→ **PASSAGE SHOWN**:
A display of rhythmic bodily movement performed with the intention of arousing primordial emotions.|
After a long summer of irrigation against the drought and vigilance against the pestiferous legions,
few cultivators of the soil deny themselves a little jig of delight once the harvest is successfully in.
Preferably in groups and best with musical accompaniment, a co-ordinated skipping from one foot to the other
gives expression to the deep and primitive satisfaction of having grown and stored a life-sustaining crop.
Arms linked, circling and turning, forward and back, the dancers prance and stomp until they are breathless,
and then assist their recovery by imbibing enthusiastically if the liquids matured from last seasons zymolysis.
So innate are the emotions driving such behaviour, that even the planting, nurturing and lifting of a
single carrot can arouse an irresistible urge to morris dance around the compost bin.
In its traditional ethnic-cultural form, it is the most immediate physical mode of participation
and contribution to the rhythmic patterns of a cultural tradition.
The patterning of the bodily movement is facilitated most readily with percussion,
but often is also embellished with culturally symbolic art forms, music and the spoken word.

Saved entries
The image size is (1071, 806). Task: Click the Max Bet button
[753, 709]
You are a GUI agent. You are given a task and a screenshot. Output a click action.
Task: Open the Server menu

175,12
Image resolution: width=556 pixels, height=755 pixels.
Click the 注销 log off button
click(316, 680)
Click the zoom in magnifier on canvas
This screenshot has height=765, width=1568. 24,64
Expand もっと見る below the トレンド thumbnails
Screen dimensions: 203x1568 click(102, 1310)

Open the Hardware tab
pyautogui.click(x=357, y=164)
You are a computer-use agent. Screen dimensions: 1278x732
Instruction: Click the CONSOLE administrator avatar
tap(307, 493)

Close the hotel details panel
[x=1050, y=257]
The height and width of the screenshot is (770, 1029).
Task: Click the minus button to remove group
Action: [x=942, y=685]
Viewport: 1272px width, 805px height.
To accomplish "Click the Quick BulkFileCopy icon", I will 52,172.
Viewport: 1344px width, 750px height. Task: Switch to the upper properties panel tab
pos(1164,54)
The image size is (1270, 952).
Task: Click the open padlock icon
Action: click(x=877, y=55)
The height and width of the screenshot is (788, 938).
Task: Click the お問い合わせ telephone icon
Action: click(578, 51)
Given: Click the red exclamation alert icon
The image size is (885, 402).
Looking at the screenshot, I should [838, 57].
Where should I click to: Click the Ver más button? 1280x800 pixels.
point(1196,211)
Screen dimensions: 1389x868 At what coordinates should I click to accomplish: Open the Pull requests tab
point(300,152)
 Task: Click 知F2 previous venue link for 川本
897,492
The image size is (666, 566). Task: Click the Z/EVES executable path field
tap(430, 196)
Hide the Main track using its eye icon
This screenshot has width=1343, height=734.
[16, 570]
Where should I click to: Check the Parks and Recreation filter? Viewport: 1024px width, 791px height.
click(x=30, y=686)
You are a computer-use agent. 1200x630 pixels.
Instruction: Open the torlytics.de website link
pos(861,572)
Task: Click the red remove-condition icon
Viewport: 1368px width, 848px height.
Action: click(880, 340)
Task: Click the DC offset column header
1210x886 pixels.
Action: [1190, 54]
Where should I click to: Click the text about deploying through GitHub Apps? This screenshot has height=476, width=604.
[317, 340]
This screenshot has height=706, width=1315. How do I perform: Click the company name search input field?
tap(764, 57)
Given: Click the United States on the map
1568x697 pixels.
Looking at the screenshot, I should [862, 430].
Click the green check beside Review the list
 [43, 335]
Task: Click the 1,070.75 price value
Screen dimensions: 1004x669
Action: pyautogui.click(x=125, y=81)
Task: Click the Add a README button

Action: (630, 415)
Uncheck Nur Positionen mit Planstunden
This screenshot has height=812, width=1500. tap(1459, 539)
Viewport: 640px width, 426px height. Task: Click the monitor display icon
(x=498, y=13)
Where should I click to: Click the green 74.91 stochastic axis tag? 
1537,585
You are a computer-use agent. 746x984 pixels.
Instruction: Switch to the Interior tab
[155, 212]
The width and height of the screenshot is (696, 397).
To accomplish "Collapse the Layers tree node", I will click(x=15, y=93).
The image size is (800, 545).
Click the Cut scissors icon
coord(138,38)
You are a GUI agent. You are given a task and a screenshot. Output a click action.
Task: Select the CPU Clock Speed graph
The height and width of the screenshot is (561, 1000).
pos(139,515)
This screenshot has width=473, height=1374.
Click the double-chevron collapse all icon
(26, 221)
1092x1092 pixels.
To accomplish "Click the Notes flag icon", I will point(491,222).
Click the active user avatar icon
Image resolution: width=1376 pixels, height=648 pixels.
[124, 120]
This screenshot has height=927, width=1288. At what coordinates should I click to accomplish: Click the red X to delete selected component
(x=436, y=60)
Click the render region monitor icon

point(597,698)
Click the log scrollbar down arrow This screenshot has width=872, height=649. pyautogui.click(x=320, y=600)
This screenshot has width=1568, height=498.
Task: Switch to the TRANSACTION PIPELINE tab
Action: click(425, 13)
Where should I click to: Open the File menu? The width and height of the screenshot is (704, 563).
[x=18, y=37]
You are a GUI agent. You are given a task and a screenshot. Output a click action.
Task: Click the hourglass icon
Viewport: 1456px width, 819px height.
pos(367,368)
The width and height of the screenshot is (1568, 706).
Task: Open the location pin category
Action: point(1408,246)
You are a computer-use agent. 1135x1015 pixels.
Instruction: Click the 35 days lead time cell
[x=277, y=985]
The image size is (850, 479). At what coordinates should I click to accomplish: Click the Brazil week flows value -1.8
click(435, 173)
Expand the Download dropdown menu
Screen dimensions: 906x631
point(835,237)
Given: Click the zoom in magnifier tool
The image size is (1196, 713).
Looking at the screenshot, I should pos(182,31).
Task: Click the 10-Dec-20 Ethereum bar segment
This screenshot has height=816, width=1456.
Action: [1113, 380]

→ **TASK DIRECTIONS**: Reproduce the entire passage on dance from above, word for word and unchanged.

→ **ANSWER TO THE PROBLEM**:
A display of rhythmic bodily movement performed with the intention of arousing primordial emotions.|
After a long summer of irrigation against the drought and vigilance against the pestiferous legions,
few cultivators of the soil deny themselves a little jig of delight once the harvest is successfully in.
Preferably in groups and best with musical accompaniment, a co-ordinated skipping from one foot to the other
gives expression to the deep and primitive satisfaction of having grown and stored a life-sustaining crop.
Arms linked, circling and turning, forward and back, the dancers prance and stomp until they are breathless,
and then assist their recovery by imbibing enthusiastically if the liquids matured from last seasons zymolysis.
So innate are the emotions driving such behaviour, that even the planting, nurturing and lifting of a
single carrot can arouse an irresistible urge to morris dance around the compost bin.
In its traditional ethnic-cultural form, it is the most immediate physical mode of participation
and contribution to the rhythmic patterns of a cultural tradition.
The patterning of the bodily movement is facilitated most readily with percussion,
but often is also embellished with culturally symbolic art forms, music and the spoken word.